HC Deb 12 June 1997 vol 295 cc1274-6
11. Mr. Simon Hughes

To ask the Chancellor of the Exchequer when he will next announce changes to departmental public expenditure totals. [1596]

Mr. Darling

I explained to the House yesterday our policy regarding the comprehensive spending review. I also explained that, during the general election campaign and since, we have made it clear that Departments are expected to work within their departmental totals.

Mr. Hughes

Following yesterday's statement, I want to ask a question for the purpose of absolute clarification. If, for example, the Social Security Department and the Minister for Welfare Reform find savings in the social security budget and the Government bring down the social security bill between now and April of the year after next—as everybody hopes that they will—and if, in the same period, the demand for the health service rises and the obvious cost of running the service is more than the figure that the Tory Government set—a figure to which the Labour Government are adhering—will there be any chance of money being transferred from a reduced social security demand to a clearly increased demand for the health service?

Mr.
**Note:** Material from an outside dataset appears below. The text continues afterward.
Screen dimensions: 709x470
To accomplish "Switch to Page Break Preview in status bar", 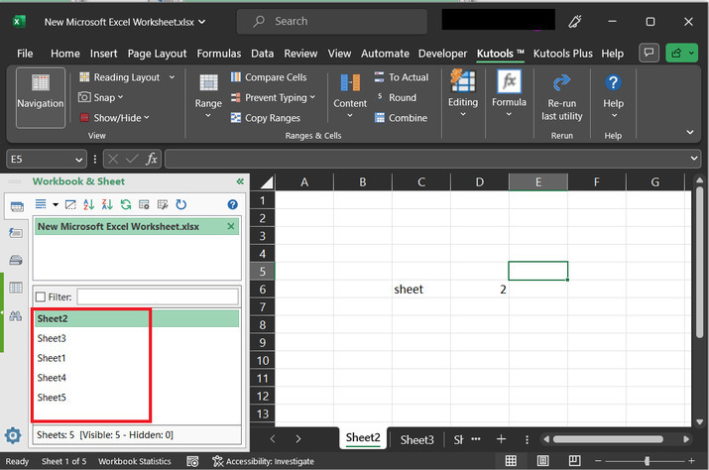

Darling

Unlike the Liberal party, this party and this Government have been very clear that, before we allocate and spend money, we must know where it will come from. The whole purpose of the comprehensive spending review process, which is now under way, is that my right hon. Friends examine their budgets and determine how they can be better spent. As I explained yesterday, we have already started the process in the health service and in education, and we intend to continue the process.

Mr. Canavan

If the Barnett formula is to be reviewed, will the Chief Secretary assure the House that any amended formula will ensure that public expenditure is distributed to the different parts of the United Kingdom on the basis not only of population but of genuine need, and that any additional revenue raised by the Scottish Parliament will be available for additional expenditure within Scotland?

Mr. Darling

As I told my hon. Friend the Member for Linlithgow (Mr. Dalyell) yesterday, the Government will make our proposals on funding the Scottish Parliament in a White Paper, which will be published in time for the referendum campaign and the referendum itself. We have always made it clear that it is important that all parts of the United Kingdom should be funded on the basis of need and in an acceptable manner. That is our intention, and there are no difficulties about it. My hon. Friend the Member for Falkirk, West (Mr. Canavan) will see our proposals in the White Paper, and I am sure that he will think that they are very satisfactory.

Sir Norman Fowler

In spite of that review, will the Chief Secretary confirm that the current arrangements for exemptions from paying prescription charges will remain unchanged?

Mr. Darling

I am interested in the right hon. Gentleman's sympathy for those in need, because the House will remember the review that he conducted in the 1980s. I made it absolutely clear yesterday that all aspects of Government expenditure must be reviewed; there is no question about that. As he will well know, to exclude any part of expenditure would mean that the review cannot be effective. Conservative Members should remember that, unlike them, the Labour party is committed not only to the principles underpinning the national health service but to fairness—which is something that the Conservative party cannot even begin to understand.

Mr. Tipping

Will the Chief Secretary ensure that any review of departmental spending is collective and that there is a careful analysis of issues that are dealt with by more than one Department? If he does so, will there not be a real opportunity of ensuring that hard issues—such as poverty, adding value to people and helping communities to aspire to a new future—have a chance of being successfully addressed?

Mr. Darling

My hon. Friend is quite right. It is absolutely essential that the Government examine the entire range of services, not least health services, for which we are responsible. There is, for example, a relationship between poverty and health and between quality of primary care and subsequent need for hospital acute care. I can assure my hon. Friend not only that will there be reviews across Departments but that the entire process will be reviewed by the Public Expenditure Committee. I am sure that he will be pleased to know that my right hon. Friend the Chancellor and I will supervise that process.